こんなにまとめていいかしら

この時期にしてはかなりしっかりした雨が降った後、大陸から寒波がやってきた。寒いには寒いが、気象予報士大寒波というのは大袈裟な気がする。それとも日本海側にはブリザードが吹き荒れているのだろうか。裏日本の事情を想像するのはそれくらい難しい。まして遠い大陸などは地の果てのようなものだ。だがそこで暮らす人がいるのも事実なら、住んでみればなんのことはないのである。
▼下の子がまた「冬休みで全部忘れた」と言い出した。勉強のことである。夏休みの時も「休みなんかなかったらいいのに」と言っていた。彼の頭は何事も間隔があくと全てリセットされてしまうらしい。休み明けにはテストがあって不安に駆られるのもいつものこと。眼が覚める度に「8分後に起こして」と、テストの前日までは分刻みで睡魔と格闘していたが、勝てるはずもない。
▼上の子は相変わらずのマイペースである。早々に進路を決め、ほとんどバイトばかりしている。昨夜はそのバイト代の振込が少なかったと、一人でバイト先の社長に掛け合いに行った。時間も遅く、下の子の方が「一人で大丈夫かね」とおろおろしている。下の子じゃなくても親に頼ってもいいケースだ。怖気づいたり気後れするところがまるでないのも彼の特徴のひとつである。強がっているわけではない。コワイもの知らずというのとも違う。単にいつでも平常心なのである。
▼さて、「ノボさん」に続く真冬の読書週間第2弾は、村上春樹の最新刊「色彩を持たない多崎つくると彼の巡礼の旅」。僕のハルキ初体験は、社会現象となった「ノルウェーの森」ではなく、書下ろし長編「世界の終りとハードボイルドワンダーランド」だった。そこから「風の歌を聴け」などの初期の作品群に戻り、「ノルウェー」と「ねじまき鳥」を読んだのは結婚してから。直近の「海辺のカフカ」と「IQ84」はまだ読んでいない。つまりは忠実な読者でも熱烈なハルキストでもない普通の読者である。
▼今回この「色彩」に手が伸びたのは、大学2年の時、高校の友人グループから突然絶縁された主人公が、16年ぶりにその理由を知るためにかつての友人たちを訪ね歩くというストーリーにひかれたからだ。あるいは過去の作品にも繰り返されているテーマかもしれないが、特に若い頃は失恋という形で、人に捨てられ傷ついてきた僕の個人的な興味からである。
▼つきあって互いに人となりを知った相手が、どうして自分の元から去っていくのだろう。いわば人格の全否定である。人間にとってこれほど深い絶望はない。

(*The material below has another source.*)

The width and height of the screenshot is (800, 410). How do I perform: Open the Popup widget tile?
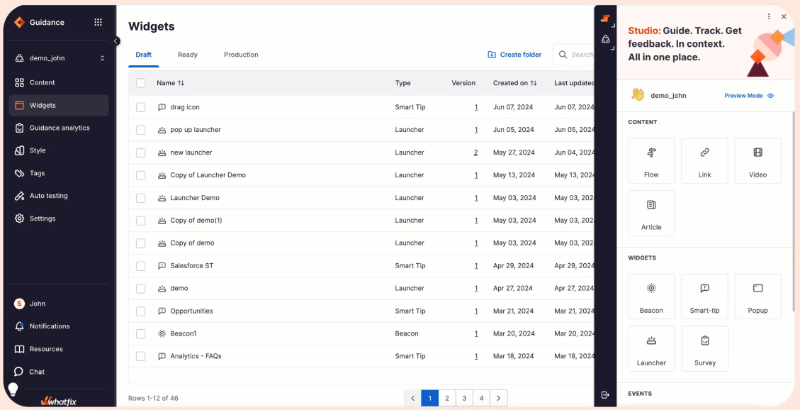tap(758, 296)
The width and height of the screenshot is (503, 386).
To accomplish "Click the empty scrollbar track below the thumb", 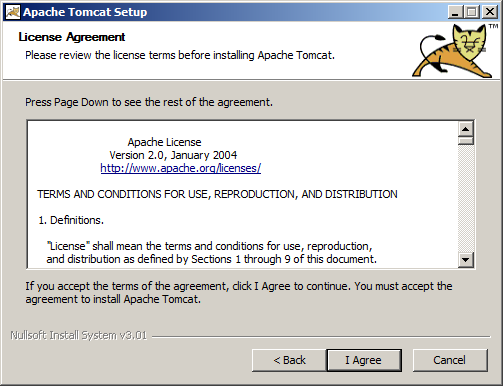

絶交された当初、主人公つくるは本当の理由を知るのが怖くて、つまり自分から人が離れていく理由が本当に自分の側にあるという事実をつきつけられるのが怖くて、相手に理由を確かめることなく自分の人間性に問題があるからだと考えようとする。
▼なかよしグループのみんなが、それぞれに自分の名前に色を持ち、それぞれの色でそれぞれを呼び合っていたことから、自分には彼らのようなカラフルな個性が欠けていると思い込む。幼い頃から駅が好きで、現在も駅の設計に携わる仕事についているが、それも様々な人と列車が通り過ぎるだけの通過点の比喩としてある。つまりは愚にもつかないこじつけだ。マイナス思考とは、もっと厳しい現実から目を背けるための逃避だということがよくわかる。
▼なぜ自分が切られたかではなく、その関係がなぜ続かなったのかを考えなければならない。それはどちらか一方だけに問題があるのではなく、それぞれに事情があるのだ。そして永遠に形を変えずに続く関係など存在しない。本当に悲しくてつらいのはそのことだ。自分にとって居心地のいい関係性ほど永遠に続くことを願うのが人情だが、そうはいかない。それは何も恋愛関係に限ったことじゃなく、親子、夫婦、友人、職場など全ての人間関係に言えることだ。人は前を向いて生きるために巡礼の旅に出る。

木曜は焼き鮭に切干大根に蓮根と牛蒡の煮物。

金曜は白菜と豚肉のミルフィーユ鍋。

土曜はお正月のおせちについていたサービス券を使って「くら寿司」。うまかった。弟にあげればよかった。

そして今日は鮭にミネストローネに焼肉にレタスとモヤシとしらたきのシャキシャキサラダ。